By John DeFore / The Hollywood Reporter

10-09-2012

 

The Bottom Line:
Using four sets of actors and shuffling through time doesn't make this gripping tale confusing in the least.


TORONTO - A tremendously impressive tale of sibling rivalry that reconfigures Biblical archetypes to bracing effect, Sara Johnsen's All That Matters is Past follows two brothers and the girl they both love, from the age of 10 through a brutal fratricidal confrontation decades later. Artfully made and knotted with shocking images that enhance its storytelling instead of disrupting it, it should be very well received at arthouses.

Four sets of actors portray a trio of characters inhabiting an isolated riverfront site in Norway. When brothers William and Ruud move here at the age of ten, they find Janne, seemingly raising herself in the wild. (Though we see the children attend a nearby school, parents are never discussed -- one of many cues that this world is a kind of skewed Eden.) As we learn in the opening scene, these two boys will later kill each other -- though the brother using a large rock as his weapon may be this story's Abel instead of its Cain.

We come to understand the threesome's complicated dynamic in reverse, starting just a few months before the killing: Haggard in middle age and having been abroad for years, William (Kristoffer Joner) makes a surprise visit to Janne (Maria Bonnevie), who is now a married professor with two step-children. Almost without considering the alternative, Jarre abandons this family and returns with William to the place where they grew up and, for at least one long stretch, were lovers. But Ruud (David Dencik) lives nearby, possessed by a bottled-up but savage jealousy.

As Johnsen fills in the narrative via long flashbacks, we see William and Janne inhabiting an almost Malick-like world: Tall yellow grain rustles around the lovers; snails and bees are their companions. A shot of the two blonde children at 10, innocently naked and holding hands while Ruud hovers darkly nearby, cements their status as the Adam and Eve of this place.

Years later, Janne sins.

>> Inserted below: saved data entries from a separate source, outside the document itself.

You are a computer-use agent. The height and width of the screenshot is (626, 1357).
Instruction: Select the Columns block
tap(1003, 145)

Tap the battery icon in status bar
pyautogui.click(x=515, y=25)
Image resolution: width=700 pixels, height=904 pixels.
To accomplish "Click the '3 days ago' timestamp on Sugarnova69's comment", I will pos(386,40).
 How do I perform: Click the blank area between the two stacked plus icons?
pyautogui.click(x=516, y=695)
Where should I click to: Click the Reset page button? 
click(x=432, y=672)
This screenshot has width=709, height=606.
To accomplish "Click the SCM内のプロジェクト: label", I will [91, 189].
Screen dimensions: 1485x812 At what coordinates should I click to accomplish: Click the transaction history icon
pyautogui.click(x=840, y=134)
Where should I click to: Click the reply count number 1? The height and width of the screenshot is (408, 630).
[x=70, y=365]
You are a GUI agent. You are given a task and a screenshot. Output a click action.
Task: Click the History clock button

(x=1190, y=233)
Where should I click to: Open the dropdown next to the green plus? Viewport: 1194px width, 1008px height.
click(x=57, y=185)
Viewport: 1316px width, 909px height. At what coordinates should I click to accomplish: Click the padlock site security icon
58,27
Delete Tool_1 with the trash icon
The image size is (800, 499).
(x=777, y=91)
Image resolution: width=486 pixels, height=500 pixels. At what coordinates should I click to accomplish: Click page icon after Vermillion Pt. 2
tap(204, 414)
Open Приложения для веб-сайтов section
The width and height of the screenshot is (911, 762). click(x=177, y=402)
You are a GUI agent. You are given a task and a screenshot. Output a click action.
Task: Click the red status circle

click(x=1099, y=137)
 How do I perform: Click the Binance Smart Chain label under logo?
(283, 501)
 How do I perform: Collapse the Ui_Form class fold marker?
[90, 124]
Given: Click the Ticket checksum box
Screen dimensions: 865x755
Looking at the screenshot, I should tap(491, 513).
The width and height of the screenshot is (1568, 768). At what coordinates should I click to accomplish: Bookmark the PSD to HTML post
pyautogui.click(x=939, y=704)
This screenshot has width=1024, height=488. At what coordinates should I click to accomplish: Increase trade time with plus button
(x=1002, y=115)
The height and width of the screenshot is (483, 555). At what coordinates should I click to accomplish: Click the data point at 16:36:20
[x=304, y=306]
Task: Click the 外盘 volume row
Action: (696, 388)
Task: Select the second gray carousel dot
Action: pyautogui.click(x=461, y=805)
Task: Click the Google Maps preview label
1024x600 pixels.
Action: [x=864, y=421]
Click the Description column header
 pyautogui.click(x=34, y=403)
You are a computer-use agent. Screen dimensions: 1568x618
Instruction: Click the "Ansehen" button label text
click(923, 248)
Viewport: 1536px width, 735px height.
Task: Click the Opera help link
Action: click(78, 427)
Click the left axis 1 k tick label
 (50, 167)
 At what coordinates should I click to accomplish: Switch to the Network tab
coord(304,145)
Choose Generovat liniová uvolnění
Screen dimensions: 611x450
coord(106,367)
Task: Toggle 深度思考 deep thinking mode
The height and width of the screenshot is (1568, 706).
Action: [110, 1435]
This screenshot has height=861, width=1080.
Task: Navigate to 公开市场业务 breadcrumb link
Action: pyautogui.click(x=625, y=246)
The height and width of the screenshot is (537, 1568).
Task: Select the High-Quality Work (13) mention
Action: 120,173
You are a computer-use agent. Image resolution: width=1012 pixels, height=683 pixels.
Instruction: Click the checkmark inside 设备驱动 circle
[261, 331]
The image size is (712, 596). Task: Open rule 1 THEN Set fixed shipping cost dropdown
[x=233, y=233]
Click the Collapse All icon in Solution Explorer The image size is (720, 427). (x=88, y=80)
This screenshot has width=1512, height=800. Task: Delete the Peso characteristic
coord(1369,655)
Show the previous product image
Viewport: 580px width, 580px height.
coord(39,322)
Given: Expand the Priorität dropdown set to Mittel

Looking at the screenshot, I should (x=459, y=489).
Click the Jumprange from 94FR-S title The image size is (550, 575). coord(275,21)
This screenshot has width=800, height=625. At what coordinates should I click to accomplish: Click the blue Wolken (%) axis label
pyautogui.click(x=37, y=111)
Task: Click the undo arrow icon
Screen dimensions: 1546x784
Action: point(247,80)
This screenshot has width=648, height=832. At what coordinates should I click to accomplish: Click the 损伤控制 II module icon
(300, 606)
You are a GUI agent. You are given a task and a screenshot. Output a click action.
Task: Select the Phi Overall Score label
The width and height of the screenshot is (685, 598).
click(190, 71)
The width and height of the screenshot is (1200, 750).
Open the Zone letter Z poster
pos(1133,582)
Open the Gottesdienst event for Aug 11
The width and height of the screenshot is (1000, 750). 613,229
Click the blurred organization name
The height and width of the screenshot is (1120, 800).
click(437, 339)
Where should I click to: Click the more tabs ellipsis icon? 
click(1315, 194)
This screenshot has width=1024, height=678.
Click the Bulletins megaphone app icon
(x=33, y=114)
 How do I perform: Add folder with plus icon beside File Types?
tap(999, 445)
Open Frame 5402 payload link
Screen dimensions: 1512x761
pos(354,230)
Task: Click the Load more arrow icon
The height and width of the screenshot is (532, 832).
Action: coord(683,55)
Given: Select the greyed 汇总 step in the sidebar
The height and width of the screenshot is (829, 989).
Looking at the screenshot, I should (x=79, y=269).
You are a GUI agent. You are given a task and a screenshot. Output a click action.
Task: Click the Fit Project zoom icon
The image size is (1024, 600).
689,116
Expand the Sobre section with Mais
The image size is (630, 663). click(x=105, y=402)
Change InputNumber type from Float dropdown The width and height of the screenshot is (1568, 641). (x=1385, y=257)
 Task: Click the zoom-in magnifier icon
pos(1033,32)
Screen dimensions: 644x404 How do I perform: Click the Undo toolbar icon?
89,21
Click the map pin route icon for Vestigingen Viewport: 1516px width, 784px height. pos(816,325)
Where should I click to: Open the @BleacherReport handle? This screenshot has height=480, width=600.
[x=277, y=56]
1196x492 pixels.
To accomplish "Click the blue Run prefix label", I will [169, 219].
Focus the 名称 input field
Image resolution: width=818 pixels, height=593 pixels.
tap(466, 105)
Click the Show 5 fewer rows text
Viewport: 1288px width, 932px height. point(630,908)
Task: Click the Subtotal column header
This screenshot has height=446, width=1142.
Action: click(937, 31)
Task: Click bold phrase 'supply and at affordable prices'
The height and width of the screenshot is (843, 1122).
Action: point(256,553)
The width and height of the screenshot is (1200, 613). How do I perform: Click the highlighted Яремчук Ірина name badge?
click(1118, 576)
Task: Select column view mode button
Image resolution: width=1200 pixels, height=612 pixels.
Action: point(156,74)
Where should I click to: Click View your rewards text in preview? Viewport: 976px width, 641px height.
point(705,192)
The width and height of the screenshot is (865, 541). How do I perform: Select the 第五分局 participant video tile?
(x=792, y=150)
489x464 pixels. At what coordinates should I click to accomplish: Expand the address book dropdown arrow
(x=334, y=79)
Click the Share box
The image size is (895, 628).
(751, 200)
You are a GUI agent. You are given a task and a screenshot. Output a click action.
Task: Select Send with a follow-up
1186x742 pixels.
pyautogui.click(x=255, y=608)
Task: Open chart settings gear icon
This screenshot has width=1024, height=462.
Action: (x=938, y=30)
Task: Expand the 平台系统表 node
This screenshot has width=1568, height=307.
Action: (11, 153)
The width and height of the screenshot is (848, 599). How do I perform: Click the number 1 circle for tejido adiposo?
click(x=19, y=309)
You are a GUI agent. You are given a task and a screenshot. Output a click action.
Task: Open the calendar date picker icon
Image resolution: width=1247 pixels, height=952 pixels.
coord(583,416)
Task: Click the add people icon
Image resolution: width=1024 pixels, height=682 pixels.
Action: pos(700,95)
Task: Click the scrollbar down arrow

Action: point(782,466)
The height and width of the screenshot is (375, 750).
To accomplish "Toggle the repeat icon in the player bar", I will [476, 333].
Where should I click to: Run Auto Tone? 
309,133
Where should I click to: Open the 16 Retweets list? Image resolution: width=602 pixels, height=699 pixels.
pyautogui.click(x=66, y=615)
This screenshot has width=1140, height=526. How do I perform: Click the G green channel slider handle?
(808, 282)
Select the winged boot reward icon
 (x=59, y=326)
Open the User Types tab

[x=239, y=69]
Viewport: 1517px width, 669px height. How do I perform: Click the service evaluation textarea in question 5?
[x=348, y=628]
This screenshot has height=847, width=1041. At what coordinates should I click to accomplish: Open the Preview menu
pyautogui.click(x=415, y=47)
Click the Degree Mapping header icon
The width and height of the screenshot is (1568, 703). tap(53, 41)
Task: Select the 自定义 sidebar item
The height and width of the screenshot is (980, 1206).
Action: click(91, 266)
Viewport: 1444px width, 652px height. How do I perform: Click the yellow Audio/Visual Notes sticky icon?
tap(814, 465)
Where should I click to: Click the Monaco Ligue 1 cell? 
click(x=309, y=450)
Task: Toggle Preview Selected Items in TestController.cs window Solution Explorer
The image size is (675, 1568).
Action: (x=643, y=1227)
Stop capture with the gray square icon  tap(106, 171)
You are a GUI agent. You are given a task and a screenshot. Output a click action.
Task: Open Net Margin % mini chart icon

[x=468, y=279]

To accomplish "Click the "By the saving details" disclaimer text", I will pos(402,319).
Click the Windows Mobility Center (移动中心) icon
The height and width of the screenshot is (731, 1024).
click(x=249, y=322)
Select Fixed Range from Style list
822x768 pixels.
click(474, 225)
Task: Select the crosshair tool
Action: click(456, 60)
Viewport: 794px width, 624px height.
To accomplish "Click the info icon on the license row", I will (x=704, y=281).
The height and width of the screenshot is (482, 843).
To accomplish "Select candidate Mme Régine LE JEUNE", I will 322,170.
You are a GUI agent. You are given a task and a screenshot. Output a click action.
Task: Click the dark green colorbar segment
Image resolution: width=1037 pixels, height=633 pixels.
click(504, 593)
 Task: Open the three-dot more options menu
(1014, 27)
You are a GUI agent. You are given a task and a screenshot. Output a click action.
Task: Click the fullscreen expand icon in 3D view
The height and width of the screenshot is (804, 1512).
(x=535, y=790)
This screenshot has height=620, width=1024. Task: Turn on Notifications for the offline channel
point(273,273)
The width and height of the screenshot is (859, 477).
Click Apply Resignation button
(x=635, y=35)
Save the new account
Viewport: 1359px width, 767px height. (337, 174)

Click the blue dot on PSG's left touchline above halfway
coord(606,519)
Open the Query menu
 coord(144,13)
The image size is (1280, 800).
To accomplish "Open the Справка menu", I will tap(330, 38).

For reasons she doesn't seem to know, she begins sleeping with Ruud, whose early displays of sadism (we see him tear the beak off a bird at one point) are balanced by a strange capacity for tenderness -- albeit a tenderness that sometimes lays the groundwork for even starker displays of fury: At one point he woos Janne by taking her to see birds caring for their eggs; later, he sets those nesting grounds aflame.

That fiery image is one of many Johnsen and DP John Andreas Andersen make painterly and allegory-ready; at other points, they train a startlingly matter-of-fact eye on the gory details of life and death. The combination is potent here, making this small plot of land and its non-human life as much a part of the drama as the three characters who find themselves bound to it.